Outra aluna afirmou que foi em função de sua irmã mais velha o desenvolvimento do seu gosto pela música pop internacional – referindo-se a cantoras como Katy Perry, Kesha e Christina Aguilera – e de elementos da moda e comportamento lançados e/ou compartilhados na esfera cultural destas artistas. Nesses casos, os familiares configuram-se como “evangelizadores” musicais. Como a compreensão de “música” abarca suas dimensões extra- sonoras, estas influências abarcam conduta, vestuário, valores e concepções.
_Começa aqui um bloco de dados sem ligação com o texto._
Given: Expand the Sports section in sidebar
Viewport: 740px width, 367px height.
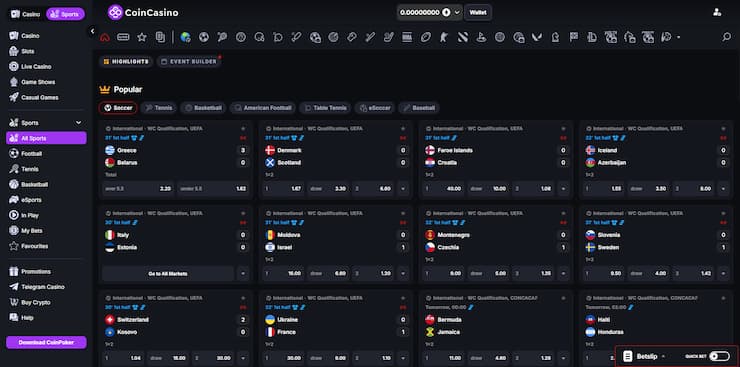Looking at the screenshot, I should (x=78, y=123).
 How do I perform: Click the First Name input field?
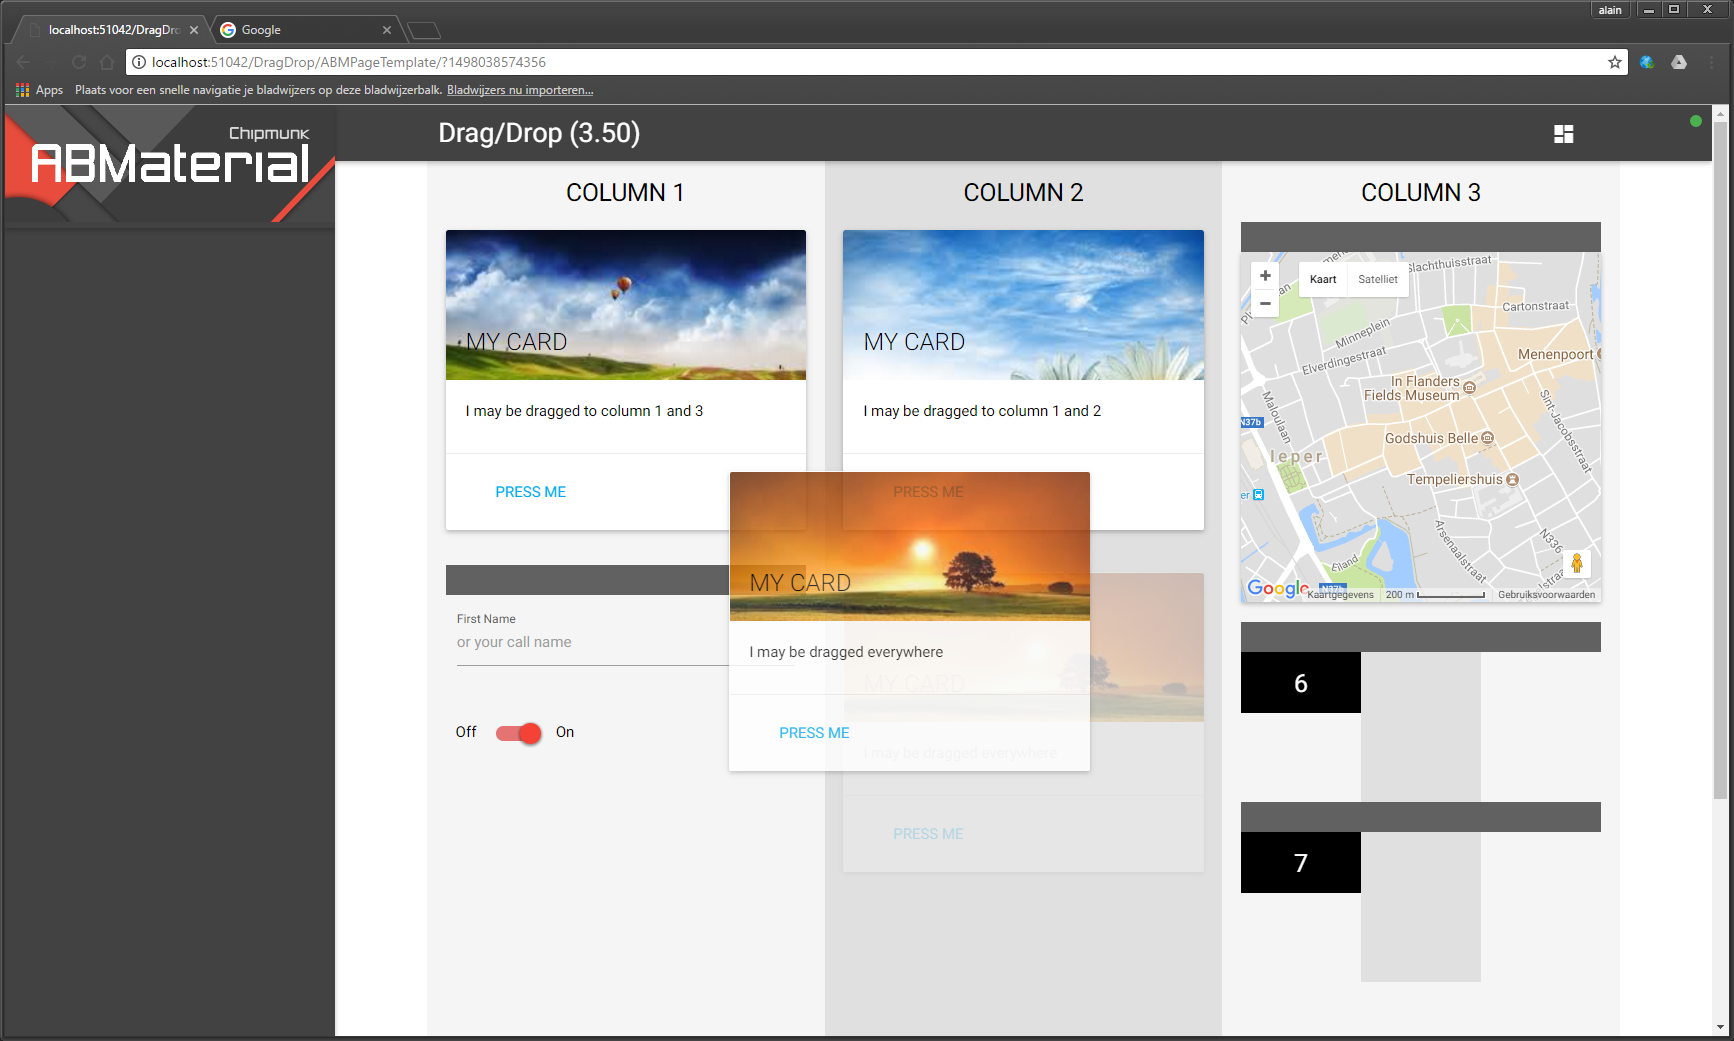point(592,643)
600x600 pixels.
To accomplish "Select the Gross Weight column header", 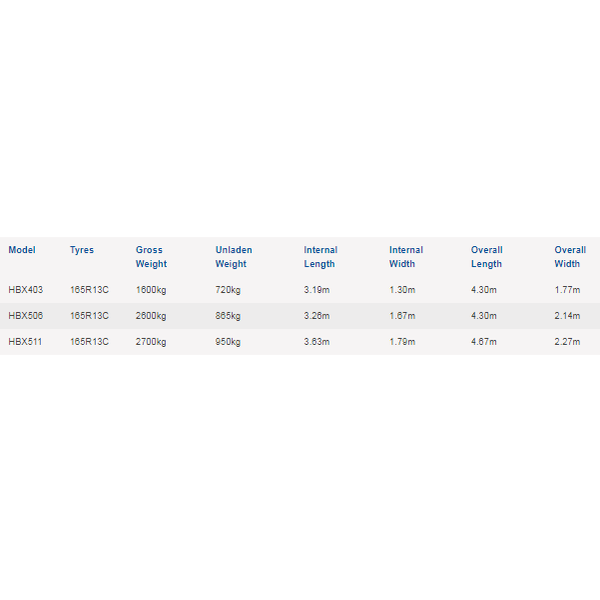I will 151,257.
Em outros casos de experiência musical proporcionada por familiares - representando a maioria dos jovens investigados -, há o compartilhamento doméstico de repertórios musicais sem um envolvimento mais denso com a experiência musical em fatores extra-musicais, ou seja, sem o engajamento direto em um estilo de vida voltado especificamente a parâmetros anunciados pelo gênero. Entretanto, as músicas são apreendidas e assimiladas, constituindo relevantes elementos da experiência musical dos jovens e agregando-se a suas preferências musicais. Neste sentido, foram citadas principalmente experiências musicais vinculadas à escuta de programas de rádio, com repertórios voltados principalmente ao sertanejo universitário e ao forró eletrônico. Costa (2012, p. 164) apresenta em sua pesquisa que "a repetição das canções por meio da inculcação do hit15 na cabeça do ouvinte é, dentre as mais tradicionais, também uma das mais ativas estratégias". Assim, Ortiz (2000, p. 202) apresenta que as rádios "não são apenas um meio de comunicação, mas instâncias de consagração de um determinado gosto". Neste sentido, a aluna I comentou que: “é normal o rádio ficar ligado lá em casa. Tem horas que eu sem nem perceber já fico acompanhando as músicas, cantando…”. Corroborando com o fenômeno apresentado pela aluna, um dos informantes forrozeiros da pesquisa de Costa (2012, p. 164) destacou que "eles [empresários/produtores musicais] obrigam as pessoas a ouvir… paga, o rádio toca. O cara ouvindo todo dia aquilo ali, de tanto ouvir, daqui a pouco tá cantando sem querer”. Assim, conforme apresenta Ortiz (2000, p. 197): “a familiaridade decorre da repetição. Esta, por sua vez, reforça e antecipa o que é esperado".